Karakas lehnt die von den deutschen Unionsparteien befürwortete Idee einer Privilegierten Partnerschaft für die Türkei ab: „Die Türkei hat schon eine solche Form der Partnerschaft mit der EU. Sie kann z.B. seit Mitte der 1990er Jahre an den Polizeimissionen der EU auf dem Balkan teilnehmen oder an den EU-Bildungs- und Forschungsprogrammen. Vor allem schlägt sich die Privilegierte Partnerschaft seit 1996 in Form der Zollunion nieder. Da die EU aber bestimmte Bereiche ihres Binnenmarktes vor der Türkei schützt, hat zudem seit ihrem Bestehen die Zollunion in erster Linie der EU Vorteile, sprich Handelsüberschüsse, verschafft. Ankaras Handelsbilanzdefizit mit den EU-Partnern betrug allein in den letzten drei Jahren rund 20 Mrd. Euro. Da kann man nur spöttisch sagen: Privilegierter geht eine Partnerschaft gar nicht mehr!“

Sollten die Beitrittsgespräche scheitern oder beide Seiten vorab Interesse an einer tiefer gehenden Zusammenarbeit jenseits der Vollmitgliedschaft bekunden, befürwortet Cemal Karakas das Modell der Abgestuften bzw. Graduellen Integration, das im Sommer 2005 von ihm vorgestellt wurde. „Dieses Modell ist attraktiver und glaubwürdiger als die Privilegierte Partnerschaft.
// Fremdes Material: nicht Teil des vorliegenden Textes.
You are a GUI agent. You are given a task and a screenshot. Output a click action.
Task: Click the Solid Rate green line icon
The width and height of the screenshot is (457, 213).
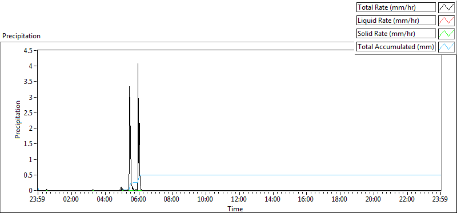(x=447, y=33)
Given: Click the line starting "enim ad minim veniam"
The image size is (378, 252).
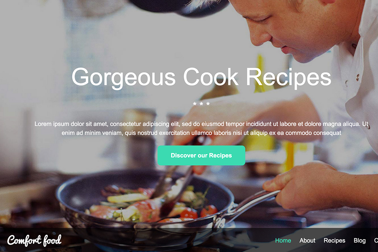Looking at the screenshot, I should (201, 133).
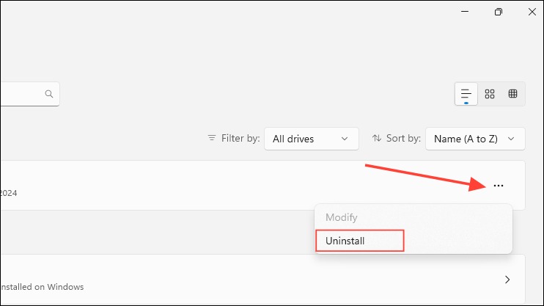Image resolution: width=544 pixels, height=306 pixels.
Task: Click the Filter by label text
Action: point(240,138)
Es basiert auf dem EU-Beitrittsverhandlungsrahmen mit der Türkei und sieht im Kern eine (auch) schrittweise dynamische politische Integration der Türkei in EU-Strukturen vor. Für die integrierten Bereiche sollte Ankara ein Mitentscheidungsrecht zugebilligt bekommen. Die Aktivierung der nächsten Integrationsstufe ist jedoch konditioniert – damit ist ein wichtiger Anreiz für die Türkei gegeben, ihren Weg der Stabilisierung der Demokratie und Rechtstaatlichkeit fortzusetzen oder in der Zypern-Frage eine einvernehmliche Lösung zu finden. Im Gegensatz zur Privilegierten Partnerschaft würde die Perspektive auf eine Vollmitgliedschaft zu gegebener Zeit erhalten bleiben – das ist für die Türkei ein wichtiges Argument“, so Karakas abschließend.